Even more breathtaking than the rate of user growth has been the pace of improvement of LLMs. In late 2023, the most advanced models were achieving less than 10% proficiency on SWE-bench. In May 2025, OpenAI’s o3-high (their frontier reasoning model) achieved 85% success on SWE-bench tasks on eight attempts. This is junior programmer level intelligence.
Last year, the Palmyra-Fin model passed the CFA Level II exam and received a score of 73% on the Level III, better than most humans, on a 0-shot attempt. These are not trivial achievements. And the models keep getting better. We’re literally running out of tests. The benchmarks are almost all saturated.
As performance has improved, costs have come down substantially. Aspiring analysts in London, New York, and Cambridge would be right to fret.
The DeepSeek slump in early 2025 demonstrated both that the US does not have a monopoly on AI research breakthroughs and raises the question: Are American frontier labs wasting compute? With DeepSeek V3, we saw that one can achieve frontier level performance with FP8 rather than FP64 precision. R1 demonstrated that further jumps in performance could be achieved through throwing compute at the problem during test time, so the scaling law will not hit any walls any time soon. (Wolf drew the exact opposite conclusion from the evidence.)

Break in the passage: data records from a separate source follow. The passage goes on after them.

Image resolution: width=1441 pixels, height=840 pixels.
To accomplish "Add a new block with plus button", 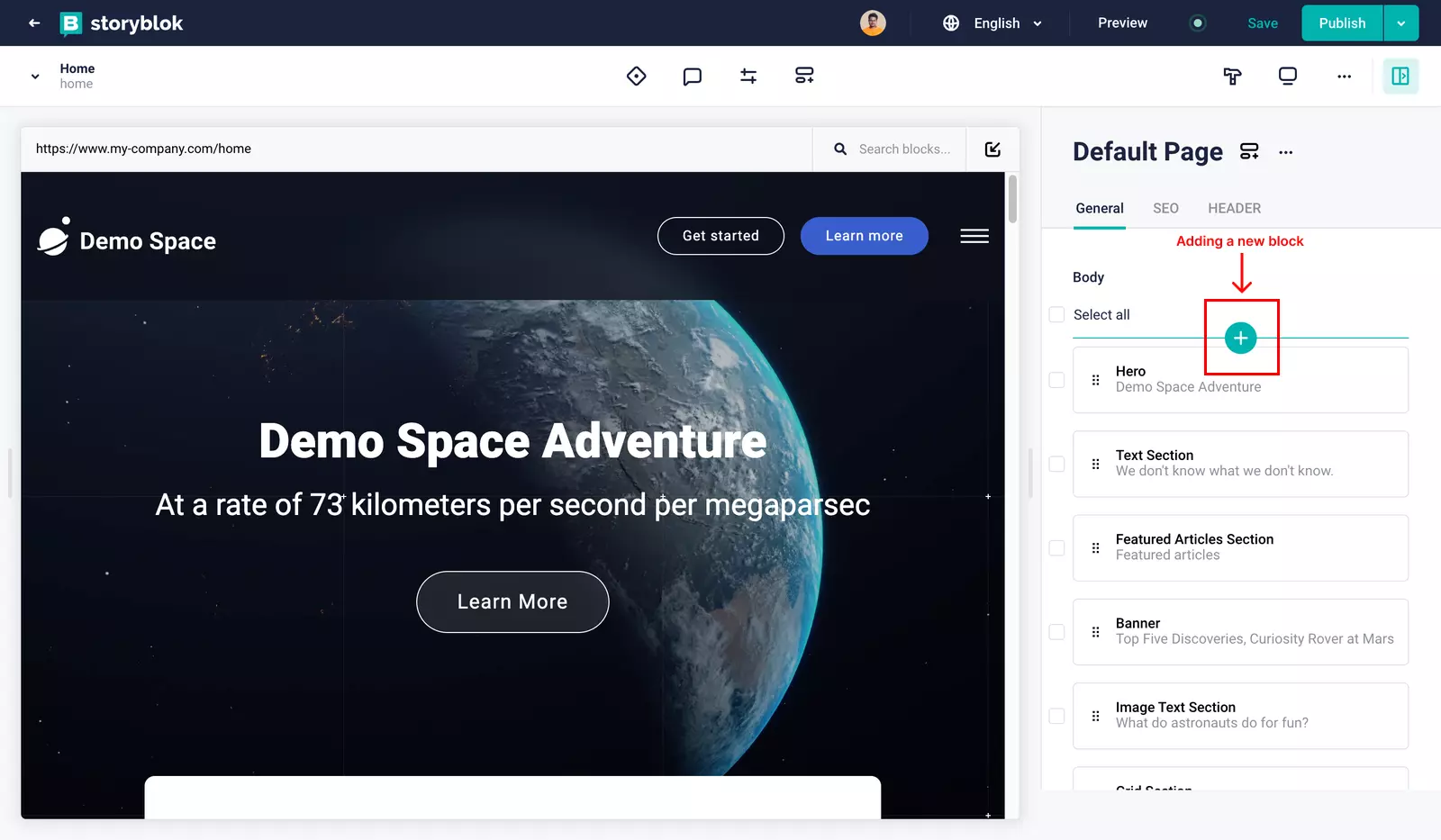I will [1240, 338].
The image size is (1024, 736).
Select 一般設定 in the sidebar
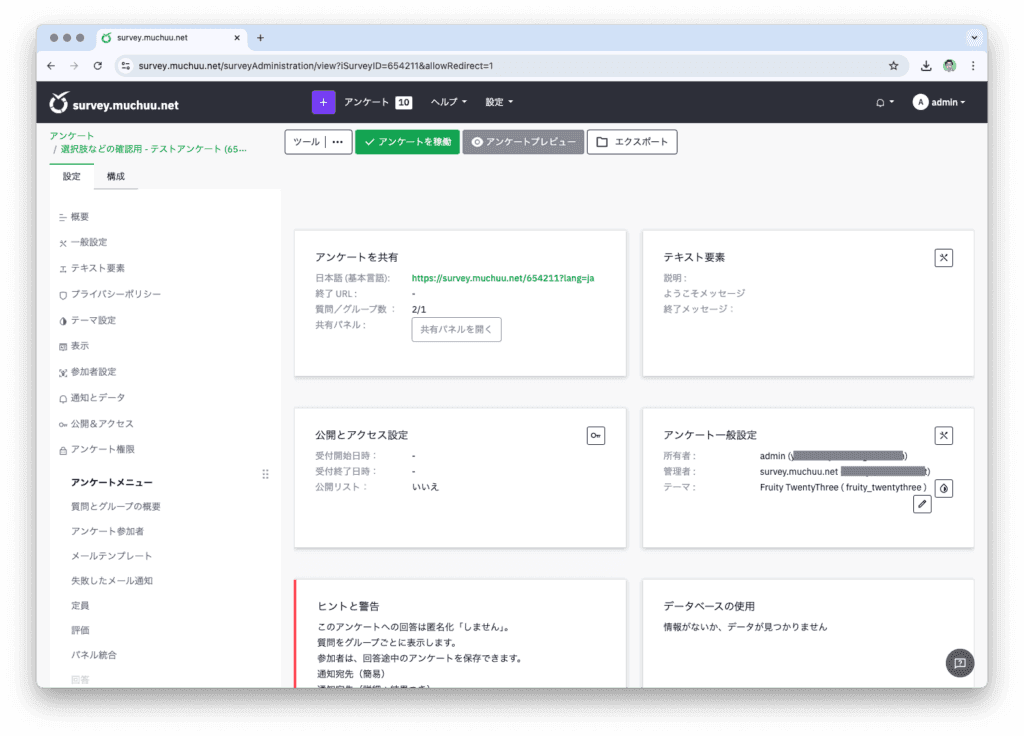[88, 242]
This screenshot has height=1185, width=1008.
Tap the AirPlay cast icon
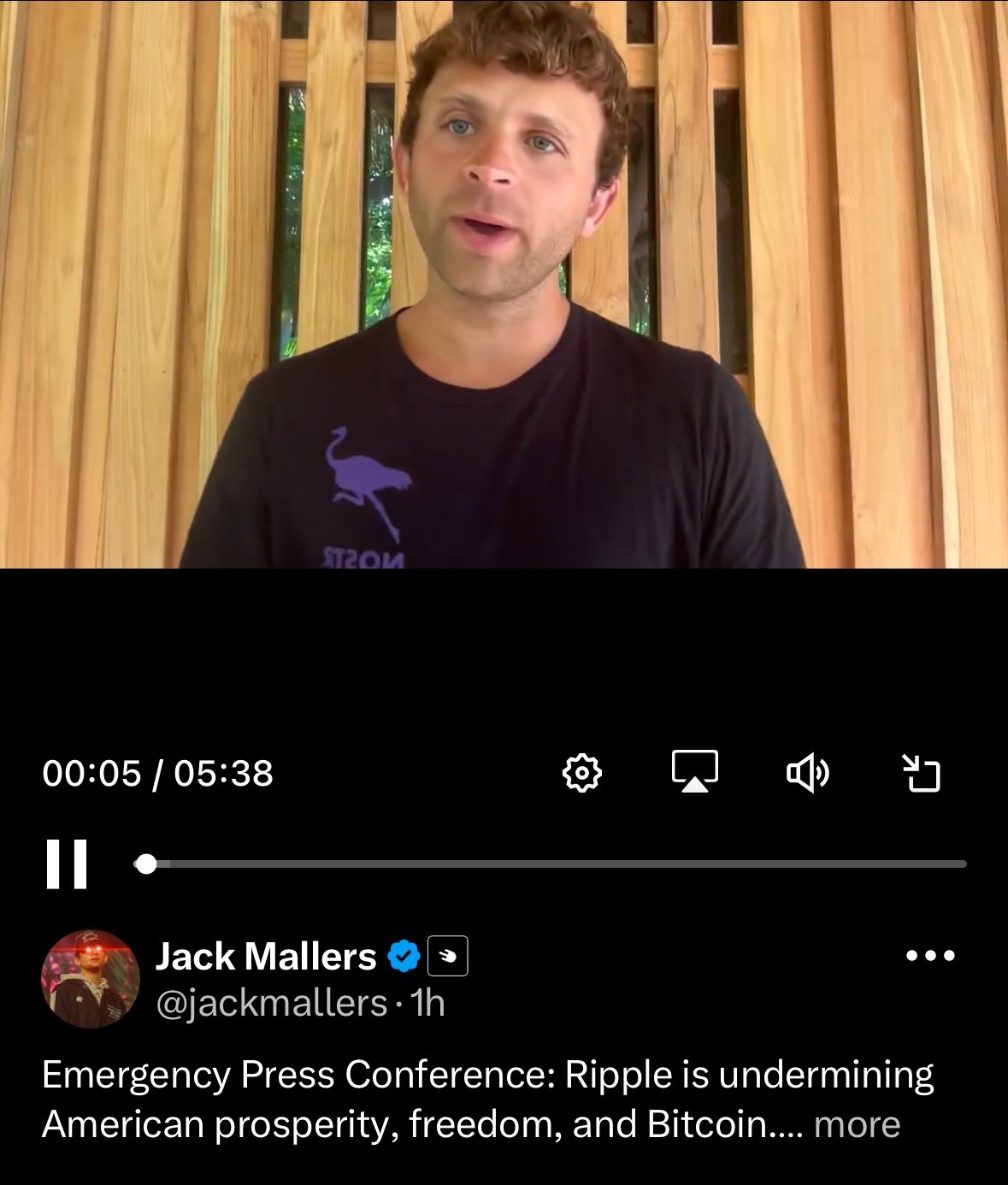pyautogui.click(x=694, y=772)
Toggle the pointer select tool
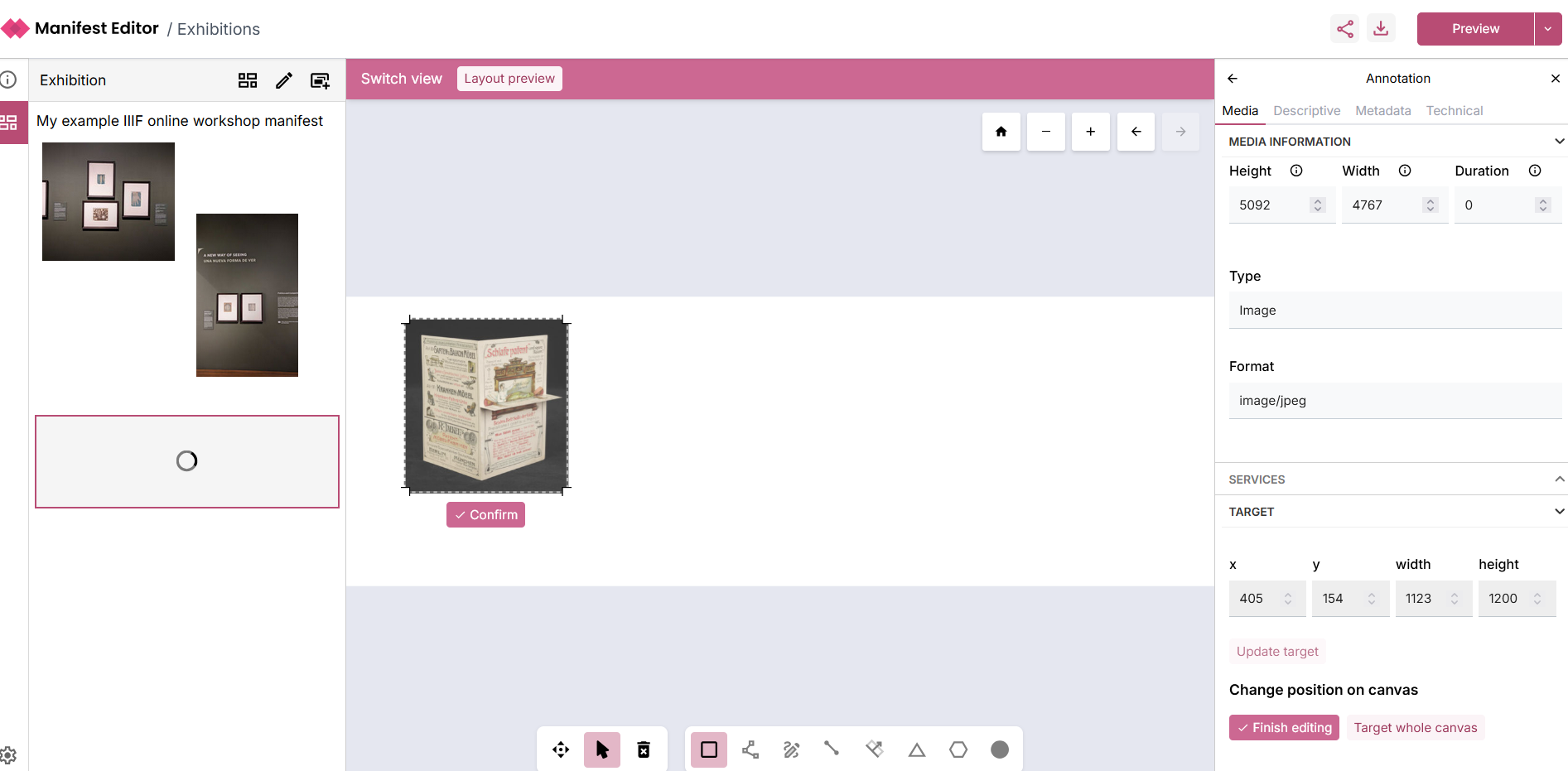The width and height of the screenshot is (1568, 771). (x=602, y=749)
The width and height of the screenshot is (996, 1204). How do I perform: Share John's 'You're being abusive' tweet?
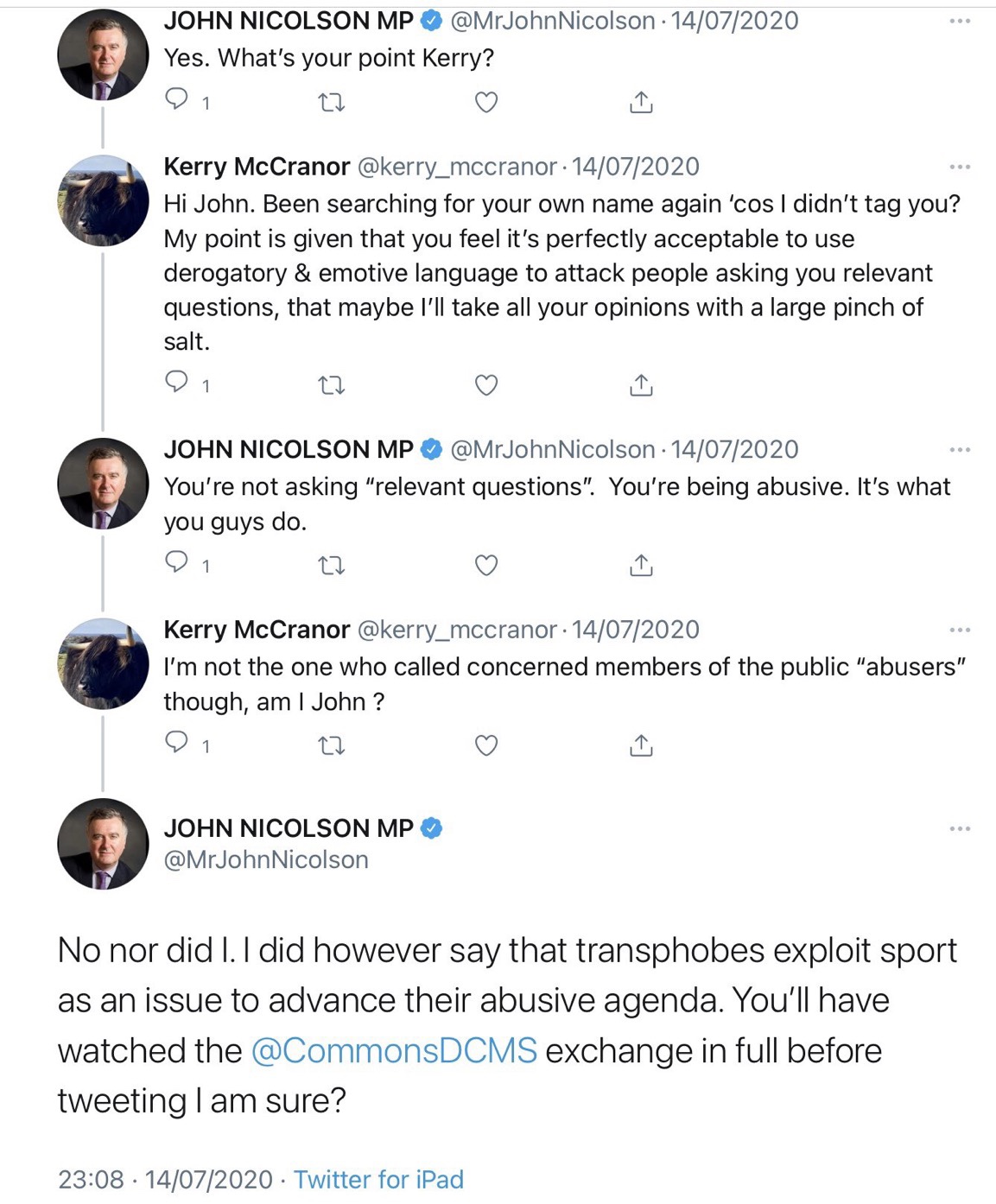[x=641, y=565]
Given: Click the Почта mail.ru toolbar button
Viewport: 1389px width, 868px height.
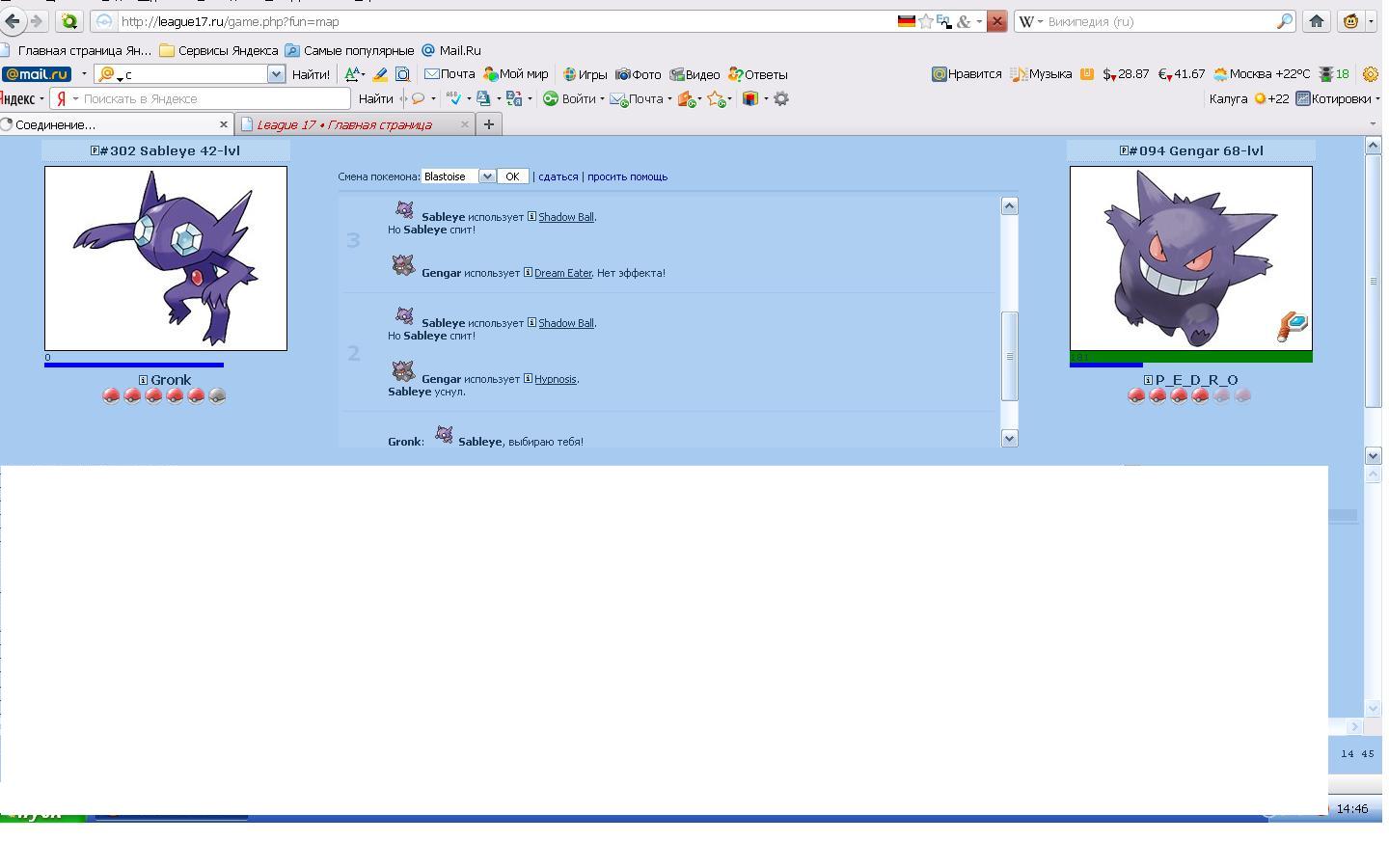Looking at the screenshot, I should (449, 74).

As we move from an emphasis on pre-training to inference, to satisfy our ever-hungrier and ever-larger language models with synthetic data, increased memory and interconnects will become more important than raw processing capacity. The gated H20 chips that have been designed for the Chinese market are constrained on processing power, ie fewer FLOPs over time. But if the paradigm is shifting to reasoning, and DeepSeek has demonstrated that frontier level performance can be achieved with less precision, then the export restrictions are based on false premises. What will matter more in the future is memory. And the H20 chips actually have MORE memory than the export restricted H100s.
The world has changed much. And it will continue to change with increasing speed. If GPUs allow us to convert electrons into intelligence, then we still have to convert that intelligence into knowledge, and that knowledge into productivity. But that’s not the question. The question is how will we adapt to a world wherein one superhuman-in-the-loop can do the work of 1000 knowledge workers. To address such questions, we need more humans like Krugman in the loop.